As long as we don't have to move back in with her parents again, i'm not sure either of us would survive that.

Last night i bought some levis for the first time in about fifteen years, i had to buy them because i'm down to one pair of jeans i can wear at work, the second pair i had for work literally disintegrated after years of service, at first i was happy to wear them with the material in the arse so thin you could see light through it, but one day the leg detached just below the arse cheek and as cutoffs aren't fashionable they were binned (not actually binned they were relegated to garage duties as rags). The last pair of levis i bought are still going strong as rough gardening wear, although they're now a little tight for sitting around so i opted for new pair of black 501's.
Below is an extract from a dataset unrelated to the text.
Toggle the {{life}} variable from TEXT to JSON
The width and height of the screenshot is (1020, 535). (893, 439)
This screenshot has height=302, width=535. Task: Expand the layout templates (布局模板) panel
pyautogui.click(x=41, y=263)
Not knowing if i still fit a 30/30 i went to a levis store at the weekend to check, and i do, hurrah, but i'll be damned if i'm spending eighty squid on jeans, the robbing fucks, however forty squid on t'internet is reasonable given that i'll get ten years plus life out of them, i think they'll arrive later this week, imagine how posh i'll look.

'Posh' as in presentable i.e clean and new looking, not 'posh' as in claridges, park lane and a ninety grand range rover

Now i just need to spend money on some more whimsical t-shirts, for me fashion stopped at a pair of boots, black 501's and a white t-shirt (the boy is currently haemorrhaging money on Henleys stuff so he can be 'fashionable' and therefore 'popular', he mocks me because i'm immune to fashion and would never spend money on being the same as every other trendster, his befogged adolescent mind can't and doesn't want to grasp the concept that a) some things are timeless and b) i look best naked, wrapped around and inserted into my wife, his mother), the t-shirt being either plain or plain with a whimsical and humourous decal. Plain plain is easy 'cos tesco do them for pocket money, for whimsy i have to search the intertubes (now that we have intertubes, before in the dark ages it was a case of being lucky), however there's now a huge market for whimsy aimed squarely at and mostly designed by Gen X'ers like us.
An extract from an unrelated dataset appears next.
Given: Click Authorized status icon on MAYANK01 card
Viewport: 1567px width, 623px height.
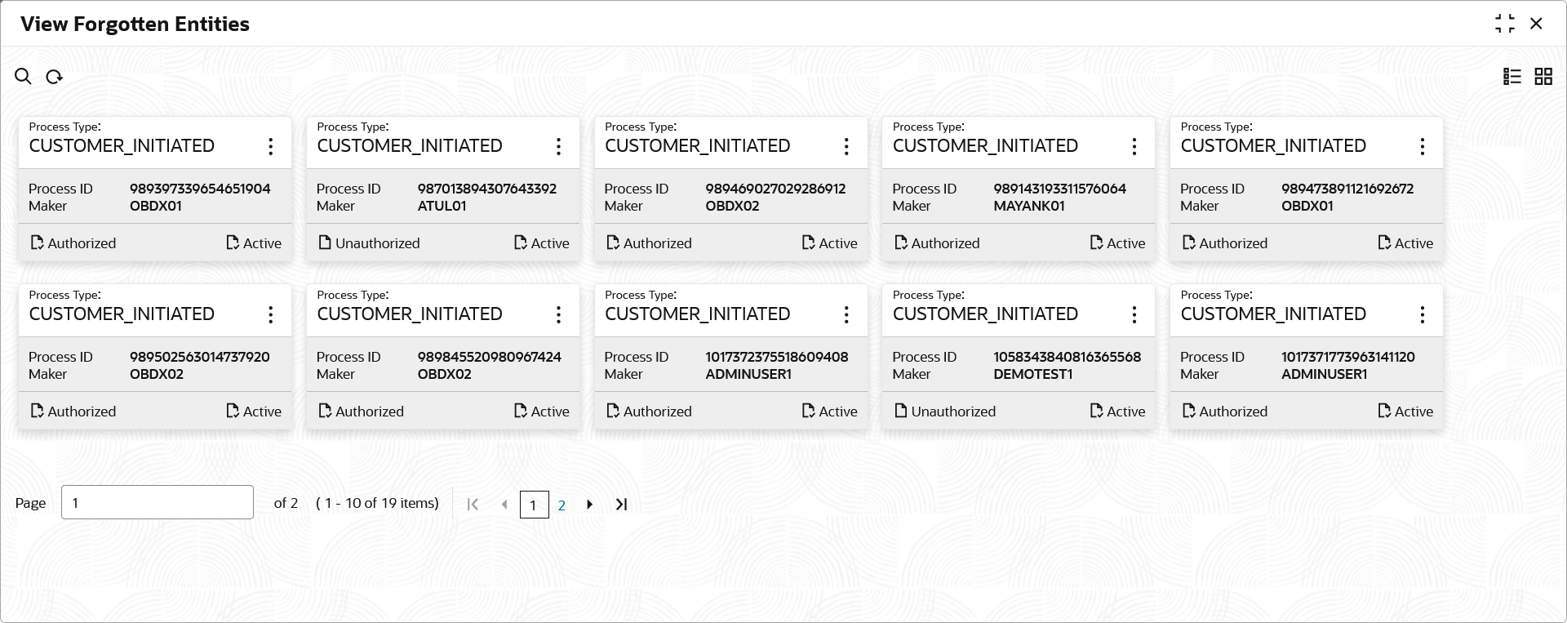Looking at the screenshot, I should coord(901,243).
In avoiding the crap, misogynist 'lager-based' psuedo-humour t-shirts (we saw a collection at the weekend in a discount chav shop and it was dire) one must explore away from the the world where wit means having FCUK written across your chest or the equally depressing Havazombie and Filth, you might as well shop at GAP and leave the labels on you drone, we're not impressed.

As a witty gentleman of stunning resource i frequent places such as Topatoco because they are full of people like us, and also the perennial UK favourite Withit, there are a couple of others but i can't remember the URL and can't be arsed looking for them now, you're all smart people find them yourselves. The upside of importing tshirts into the UK from US designers is that the chances of meeting someone with the same or similar design is remote, which lends a certain individuality to the situation. So even if i have got a small picture of a cartoon bee on my tshirt, i'm happy with it and 'ave you got something you want to say to me you fashion chav ? no ? I didn't think so, now fack off clone before you get punched.

I think this is why the boy and a great many adults don't get it and instead stay with the Henleys and DKNY's 'fashion is identity' bullshit, being completely individual could be scary because you're deliberately distancing yourself from the societal herd mentality (or could identify you as a twatty hipster type person, but they're easy to spot as a cross between russell brand and a schizophrenic, colourblind homeless person, and we're not counting them) and being distanced is not good if you're in any way insecure about being judged by others, better to be like them, a part of the herd, it's safe there.

Obviously this rant only applies to men, womens fashion, although orientated along similar lines is vastly more complicated and requires a shitload more consideration of which i'm not really equipped to do more than scratch the surface, but if i see one more girl in plimsols, skinny jeans, Jesus and mary chain tshirt and a shemagh i think i'll puke, maybe she'll grow out of it when she grows up.